La philosophie a tout pesé, tout apprécié, tout remis à sa place; elle a dit ce qui est juste, ce qui est bon, ce qui est beau; mais peu d'hommes ont compris ses leçons; et un bien plus petit nombre encore les a adoptées. La plupart voient les vices de la société, avec cette superstition, qu'on a pour les choses anciennes; et souvent ces hommes trouvent leur bien propre, dans les abus. Voulez-vous qu'ils s'accusent, qu'ils se réforment eux-mêmes? Quelquefois cependant ils approuveront ce qu'elle enseigne; mais comme des points de doctrine, et non comme des objets de pratique. Tel homme qui s'enthousiasme au théâtre pour une vertu antique, la défendrait à son fils, comme la plus haute extravagance. Eh! qui oserait acheter une vertu, par un ridicule? On n'a plus ce courage-là. D'ailleurs la philosophie réforme si peu les mœurs du siècle; et les mœurs mêmes des philosophes sont souvent si loin de leurs maximes, qu'on ne se figure pas

qu'ils nous les proposent sérieusement. La philosophie fera cependant une révolution sensible, dans les choses où le goût du siècle la secondera. Elle décréditera les guerres, parce que les guerres fatiguent la mollesse des mœurs. Elle dissipera les animosités religieuses, parce qu'elles portent du trouble dans le commerce de la vie; et qu'elles lui ôtent des agrémens. Elle étendra la culture et le goût des sciences et des arts, parce qu'ils servent quelquefois à la fortune; et qu'au moins ils embellissent la société. Les arts, qui reçoivent une partie de leur gloire des objets auxquels ils se sont consacrés, ramperont autour de l'opulence; et dégraderont des chefs-d'oeuvre par l'adulation. Les besoins de bienséance sont devenus si nombreux, qu'ils absorbent les fortunes médiocres; ceux du luxe épuiseraient les fortunes les plus considérables: malheur à l'homme, qui s'est asservi au train et au ton des gens de sa condition et de sa fortune! il ne se trouvera jamais en état de rendre un service, tant soit peu important. On craint de tomber dans les privations et les humiliations de la pauvreté; on ne veut pas non

plus risquer de perdre des protections utiles, des liaisons flatteuses; et on porte cette crainte, jusqu'à la pusillanimité. Les sociétés riches et puissantes promettent des plaisirs de tous côtés; et on s'est fait une habitude de les épuiser tous. Cependant, pour faire des actions généreuses, il faudrait sayoir au moins renoncer à quelques plaisirs. On apprend tous les jours à s'estimer moins les uns les autres; et on se reproche souvent un service rendu, comme une duperie. A force de lumières, d'esprit et de philosophie, on se détrompe sur la gloire, comme sur les hommes. Le despotisme, qui veille toujours, et qui a son art, comme ses violences, profite de cet état des choses et des esprits; il se déguise et s'adoucit, pour mieux s'affermir; et c'est toujours un moindre mal. On veut de la magnificence; il la prodigue. Les riches veulent jouir et briller, il s'environne de leur éclat, et il protége leurs jouissances; les pauvres ne peuvent songer qu'à leurs besoins; il les contient par leurs besoins mêmes; on consent bien à être esclave, mais on ne veut pas le paraître; il s'impose des formes, il s'enchaîne, en apparence, par des

lois; mais ces formes et ces lois sont des précautions et des moyens pour lui-même. On ne veut pas perdre l'enchantement des arts, ni renoncer tout-à-fait à la gloire; il permet les talens et les vertus, dont il n'a rien à craindre.

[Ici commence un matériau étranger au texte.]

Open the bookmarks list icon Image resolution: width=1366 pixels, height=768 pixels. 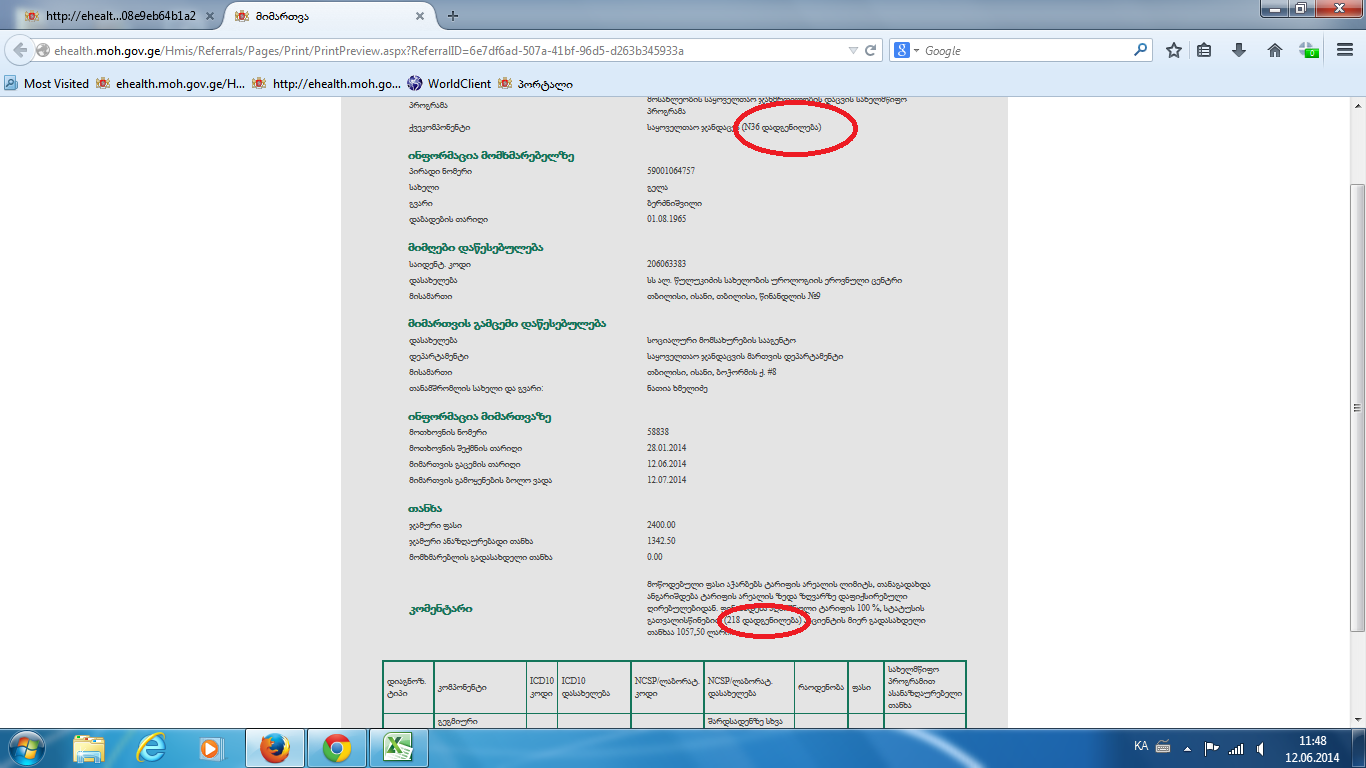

Alors plus de patriotisme; plus de générosité nationale; plus de grandes actions. Cependant il y a dans les mœurs une certaine douceur; et je ne sais quelle heureuse faiblesse, qui rend incapable des grandes oppressions; qui fait qu'on accorde, sans bonté; qu'on soulage, sans commisération; qu'on n'est pas dur, jusqu'à la barbarie. Une sorte de sentiment du beau et du grand, que les sciences et les arts entretiennent, sauve d'une dégradation totale; inspire quelques grandes choses; laisse des ressources à un administrateur habile; et promet au moins de la reconnaissance et de l'enthousiasme pour les hommes, qui s'élèveront par la vertu ou par le génie.

Telles sont les mœurs générales, à cette époque; mais aucun siècle n'exclut les sentimens élevés et les belles actions.

PORTRAITS

HISTORIQUES.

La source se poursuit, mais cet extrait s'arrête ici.